Со стены за ними неодобрительно наблюдал портрет Сталина, которого тогда уже начинали называть вождем, и даже великим, с легкой, но неосторожной руки еще не расстрелянного Карла Радека.
Сквозь висящие на окне липучие ленты, облепленные погибшими мухами, на противоположной стороне маленькой привокзальной площади с чахлыми деревцами и посеребренной карликовой фигуркой Ленина молодой геолог мог видеть светящийся не всеми, но некоторыми окнами родильный дом, где в этот момент мучилась схватками его жена – Зина Евтушенко, тоже двадцати двух лет и тоже геолог.

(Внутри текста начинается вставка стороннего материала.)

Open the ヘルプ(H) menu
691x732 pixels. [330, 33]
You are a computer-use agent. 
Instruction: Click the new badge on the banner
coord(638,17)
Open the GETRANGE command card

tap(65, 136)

Еще находящийся в ней ребенок был зачат в прошлом году в походной палатке над Ангарой под шум волн и потрескивание медленно угасающего костра на месте изысканий будущей Братской ГЭС – той самой, о которой их сыну через тридцать с лишним лет будет суждено написать поэму.
Сразу после рождения его увезут из Нижнеудинска к бабушке, на соседнюю станцию Зима, которую он и будет по праву считать родиной.
Но пока что он, этот сын, еще не появился, и в его ожидании будущий отец коротал время за картами, в чем ему пугающе везло.
Рядом с Александром Рудольфовичем на зеленом сукне стола высилась груда выигранных им мятых денег.
За столом, уставленным пустыми бутылками из-под водки и тарелками с кладбищами окурков, погребенных в кровавом винегрете с редкими серебряными селедочными проблесками, сидело несколько крупно выпивших местных любителей острых ощущений – станционный бухгалтер, ветеринар, журналист районной газеты, но все они уже выбыли из игры, проигравшись дочиста, за исключением самого Александра Рудольфовича и еще державшегося начальника станции – в прошлом колчаковского офицера, перешедшего на сторону красных, а сейчас постепенно спивавшегося вместе с бывшими классовыми врагами.
Лоб начальника был усеян бусинами пота, волосы слиплись, глаза потерянно блуждали. Уже несколько раз он знаком подзывал к себе бухгалтера и что-то шептал ему на ухо, после чего тот тоскливо съеживался, но послушно исчезал, а через некоторое время появлялся, передавая начальнику ниже уровня стола деньги, застенчиво обернутые в «Восточно-Сибирскую правду» с призывами к индустриализации и раскулачиванию.
В данный момент перед начальником, на дне перевернутой форменной железнодорожной фуражки с двумя перекрещенными молоточками, лежала сильно похудевшая очередная пачка денег, перехваченная резинкой, неумолимо тая с каждой новой ставкой.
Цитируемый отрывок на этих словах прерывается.